It's been a while since I've posted an update, not much has happened but I've decided to keep a rolling checklist of unanswered questions.


I'd like to be able to heat the cabin both on the road and while still plugged in like Nissan's LEAF, how can this be done?
How do I keep components clean, dry, and weatherproof both from above and below?
What do I need for gauges?
What are my options for LED and high efficiency lighting?
I like daisy chain style BMS but not the price that comes with them, can I save some money by soldering my own or should I consider another form of BMS?
I'd like to have engine braking, can this be done?
What do I need to do to keep 12v accessory functionality?
How cold can my batteries get without harm and what can I use for insulation?

I've begun restoration work and started a thread on fiatspider.com for that portion of this project.


----------



## zeroexcelcior (Aug 2, 2011)

Updates: Slight progress on restoration; some questions answered, more questions to ask.

For instrumentation I would like to have temperatures for the battery pack, controller, and motor just to keep an eye on those things; a state of charge meter for the battery pack (I've done some light reading on the subject and it seems to me that the only way to do that with lithium is a kilowatt counter); and of course tachometer and speedometer. What are the best ways to implement these and are there any that I'm missing?

I've been looking over my plans and it seems to me that the controller I've picked out (Soliton Jr.) is the bottleneck of the system. If I'm wrong, please someone say so, but this is how I figure things to be. A Soliton Jr. can only supply 500 amps whereas a Soliton 1 is not only going to be able to deliver 1000 amps but also stay cooler at lower current levels where I intend the system to be during normal circumstances. There's also a bit of a "it's there if I need it" factor at play but I'm having a hard time reasoning against it. Thoughs?

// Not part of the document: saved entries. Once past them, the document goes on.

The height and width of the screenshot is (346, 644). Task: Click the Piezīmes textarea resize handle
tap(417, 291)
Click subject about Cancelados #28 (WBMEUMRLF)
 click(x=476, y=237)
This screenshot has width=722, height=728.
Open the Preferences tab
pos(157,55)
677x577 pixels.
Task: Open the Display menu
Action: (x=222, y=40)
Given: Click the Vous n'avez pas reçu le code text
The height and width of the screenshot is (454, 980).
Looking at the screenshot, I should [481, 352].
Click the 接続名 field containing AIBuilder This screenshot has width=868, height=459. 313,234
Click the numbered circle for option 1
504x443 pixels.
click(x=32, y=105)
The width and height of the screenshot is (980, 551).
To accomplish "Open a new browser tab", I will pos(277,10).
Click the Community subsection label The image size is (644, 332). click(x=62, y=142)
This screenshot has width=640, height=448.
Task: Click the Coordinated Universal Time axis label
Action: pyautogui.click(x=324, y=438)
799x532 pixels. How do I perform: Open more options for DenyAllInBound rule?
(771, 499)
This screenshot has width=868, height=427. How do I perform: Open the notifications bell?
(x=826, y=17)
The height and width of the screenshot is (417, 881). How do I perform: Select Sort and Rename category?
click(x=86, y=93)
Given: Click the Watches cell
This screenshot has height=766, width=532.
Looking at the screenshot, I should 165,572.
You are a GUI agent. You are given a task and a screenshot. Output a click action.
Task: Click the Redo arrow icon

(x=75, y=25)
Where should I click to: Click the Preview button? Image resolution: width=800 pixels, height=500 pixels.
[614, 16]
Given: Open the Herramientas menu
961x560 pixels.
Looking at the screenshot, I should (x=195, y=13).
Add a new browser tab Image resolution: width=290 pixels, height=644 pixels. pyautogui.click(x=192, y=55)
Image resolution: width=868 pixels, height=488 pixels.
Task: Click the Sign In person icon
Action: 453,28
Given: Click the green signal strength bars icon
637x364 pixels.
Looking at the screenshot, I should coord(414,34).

I'm also looking around at motor options. An alternative to the WarP-9 I picked out initially is a Kostov 9 220v, however I'm having a hard time finding comparable information between the two. Where should I look?

Thanks again.

----------

Rolling list of questions:

I'd like to be able to heat the cabin both on the road and while still plugged in like Nissan's LEAF, how can this be done?
DIY daisy chain BMS?
How cold can my batteries get without harm and what can I use for insulation?


----------



## valerun (Nov 12, 2010)

zeroexcelcior said:


> For instrumentation I would like to have temperatures for the battery pack, controller, and motor just to keep an eye on those things; a state of charge meter for the battery pack (I've done some light reading on the subject and it seems to me that the only way to do that with lithium is a kilowatt counter); and of course tachometer and speedometer. What are the best ways to implement these and are there any that I'm missing?
> 
> I've been looking over my plans and it seems to me that the controller I've picked out (Soliton Jr.) is the bottleneck of the system. If I'm wrong, please someone say so, but this is how I figure things to be. A Soliton Jr. can only supply 500 amps whereas a Soliton 1 is not only going to be able to deliver 1000 amps but also stay cooler at lower current levels where I intend the system to be during normal circumstances. There's also a bit of a "it's there if I need it" factor at play but I'm having a hard time reasoning against it. Thoughs?
> 
> ...


EVdisplay by CleanPowerAuto is great. We are working with Dimitri now to get it talking to any Android device through bluetooth. You can also get his BMS. Disclaimer: we are reselling these products.

Re Soliton1 vs. Jr: can't comment on Jr. but we definitely love what we get from Soliton1 in this small car. You might especially need the extra torque with a smaller motor. Just make sure you wire the motor temp sensor to the controller so you don't overheat your motor.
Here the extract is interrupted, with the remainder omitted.